[Extracted data entries]

*****

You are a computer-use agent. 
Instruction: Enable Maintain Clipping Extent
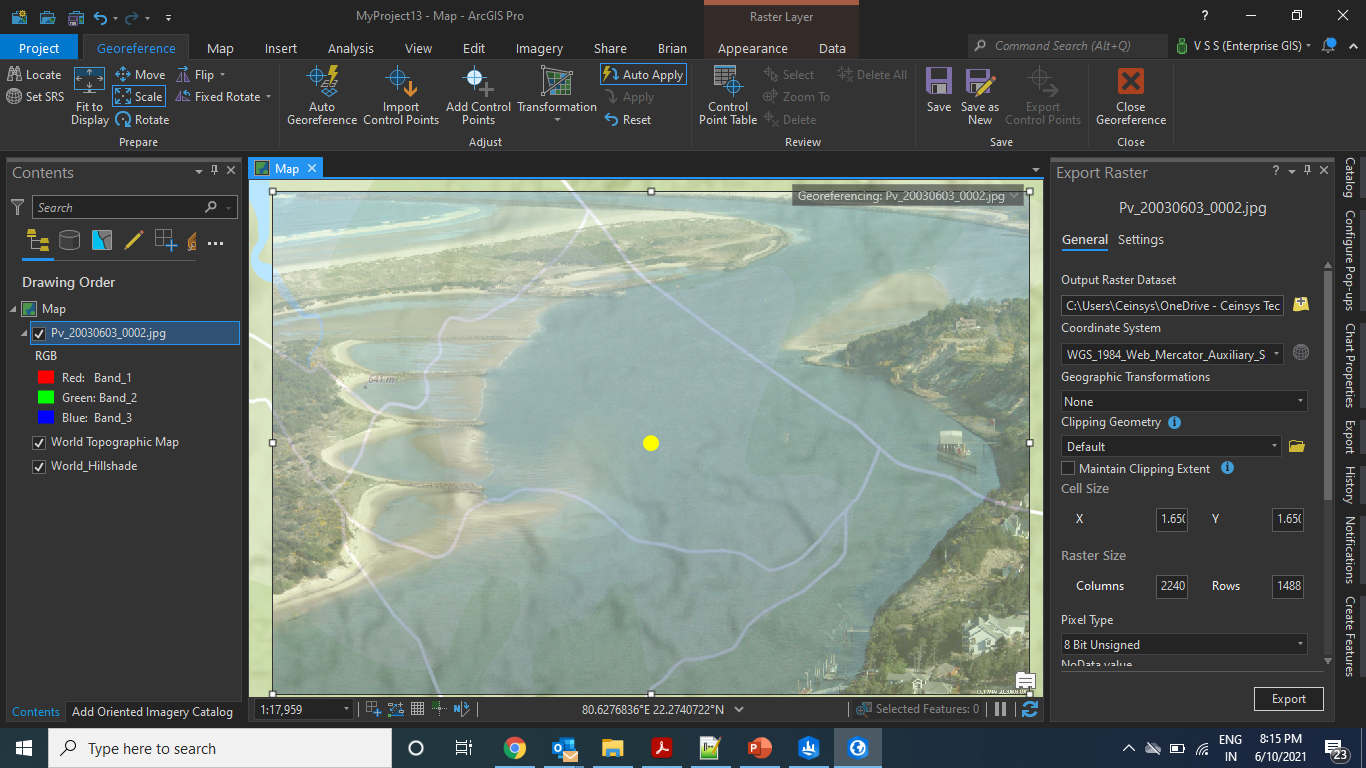click(1067, 468)
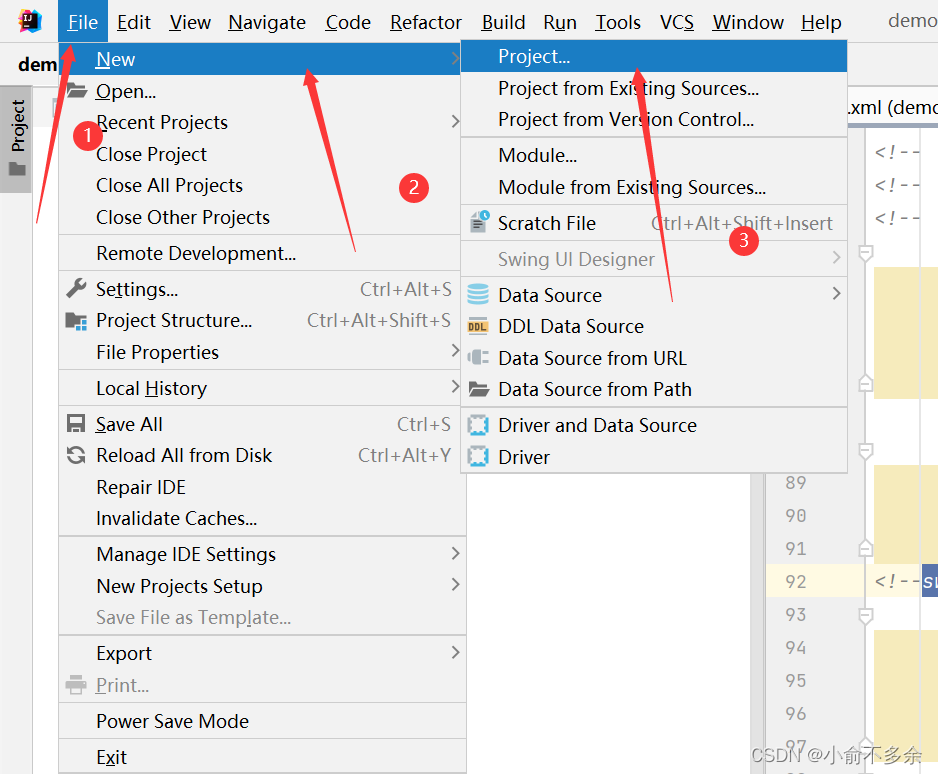This screenshot has width=938, height=774.
Task: Click the Data Source database icon
Action: point(477,295)
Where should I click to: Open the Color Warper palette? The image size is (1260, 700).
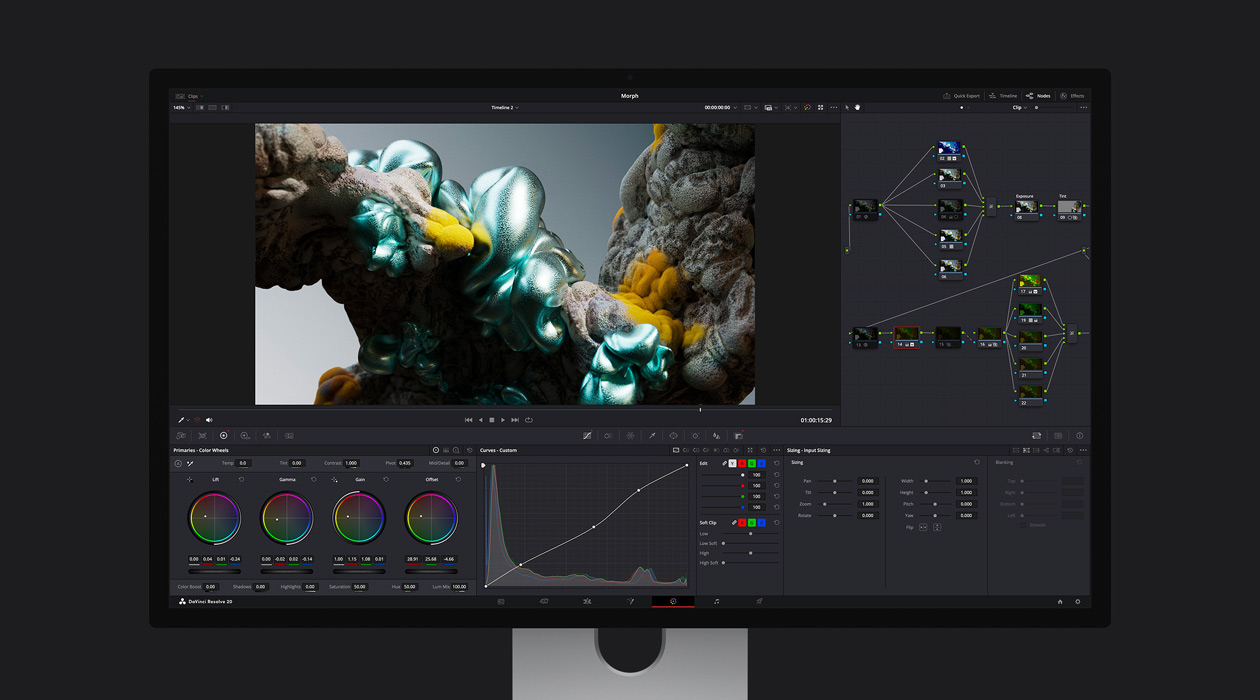(609, 435)
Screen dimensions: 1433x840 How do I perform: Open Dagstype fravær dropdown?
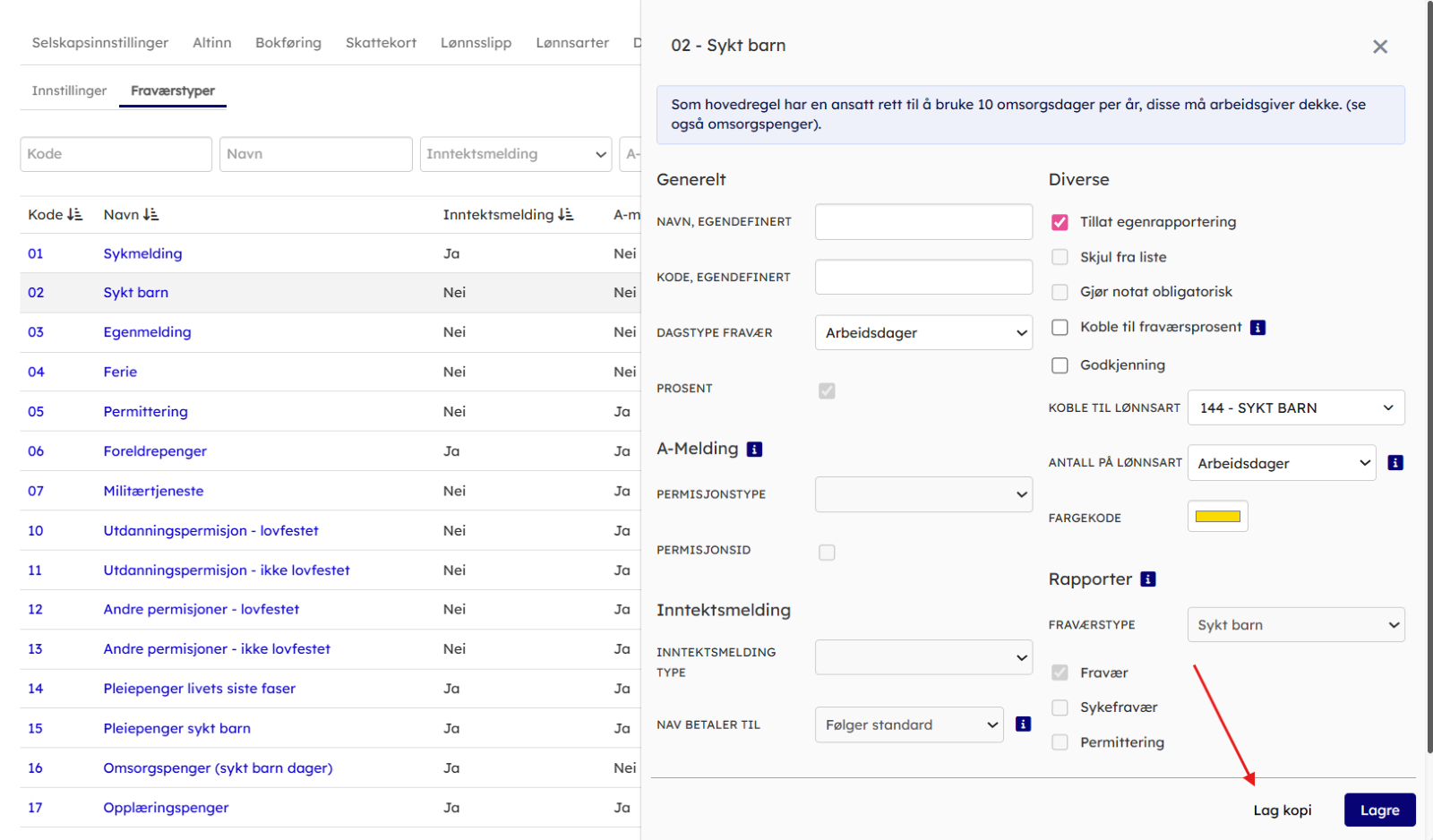[923, 333]
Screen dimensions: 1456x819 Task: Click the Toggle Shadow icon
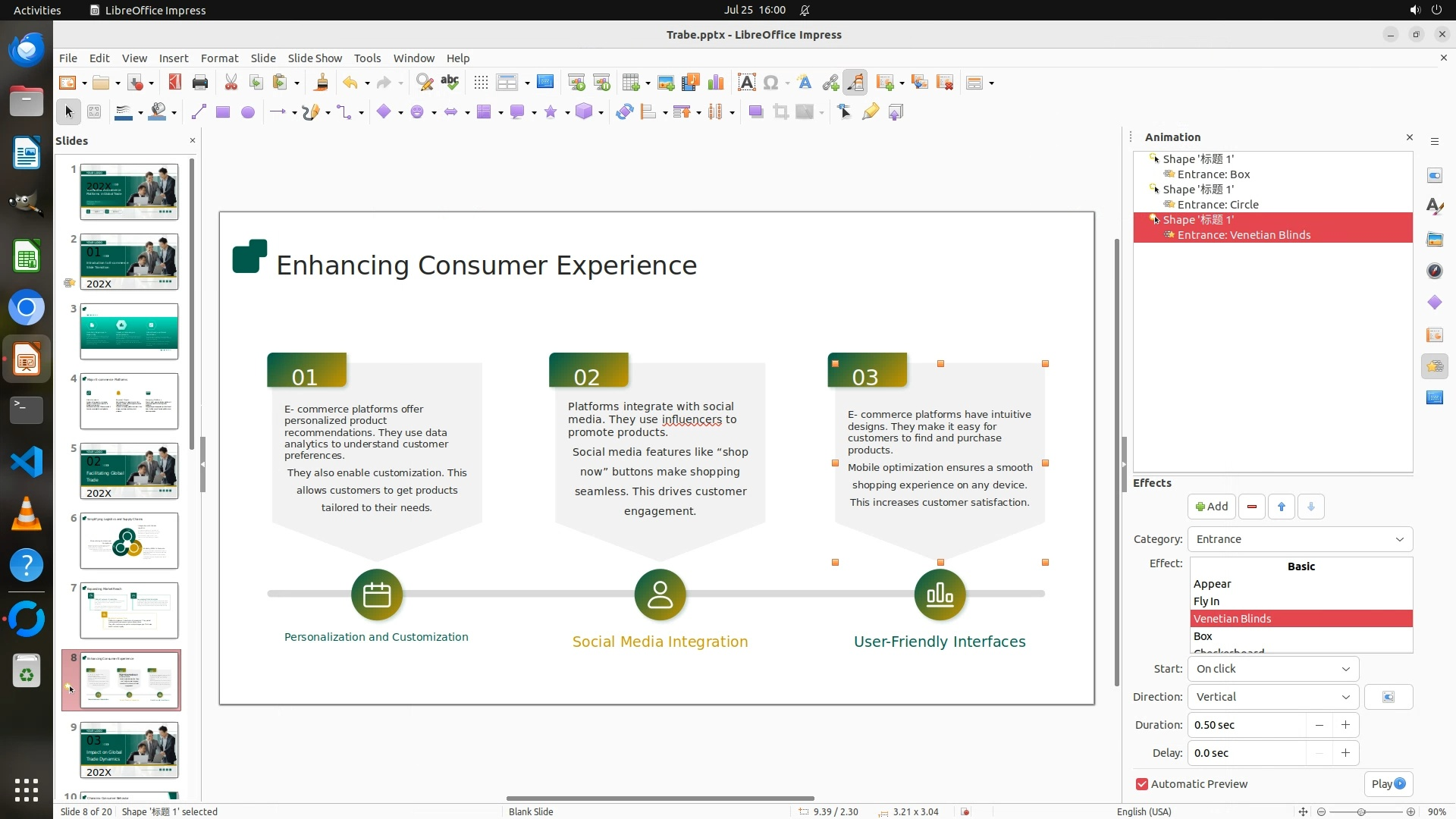(755, 112)
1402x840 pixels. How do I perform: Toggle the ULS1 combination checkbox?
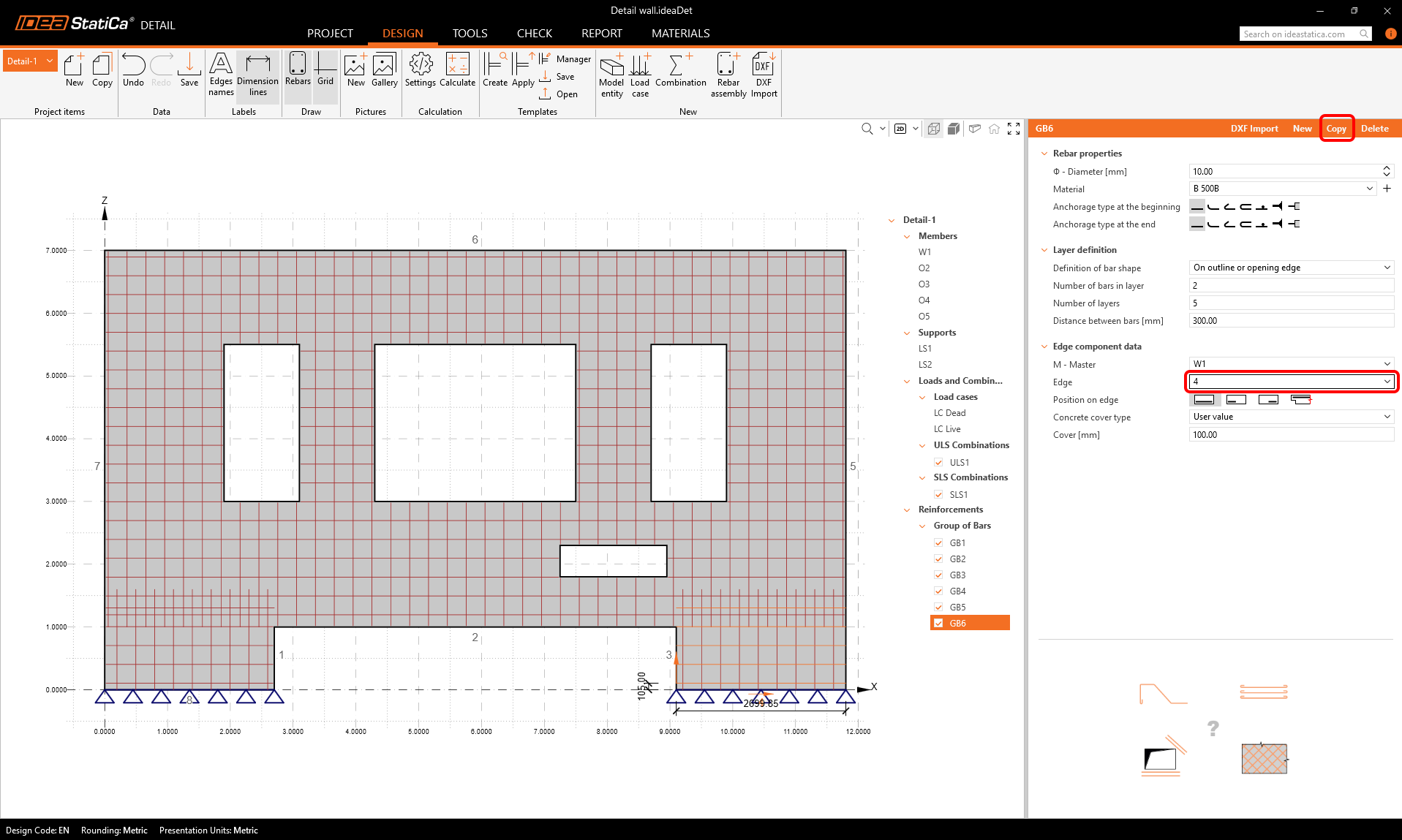[x=938, y=463]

*****

▸ **The exercise**
Output the records from the line containing "1402x840 pixels. How" through the end of the records, both included, as a two-column CSV with the columns request and answer. Put each request's text and its answer in one quoted field, replacing line breaks with spaces, and leave out the pictures.

▸ **Finished task**
request,answer
"1402x840 pixels. How do I perform: Toggle the ULS1 combination checkbox?","[x=938, y=463]"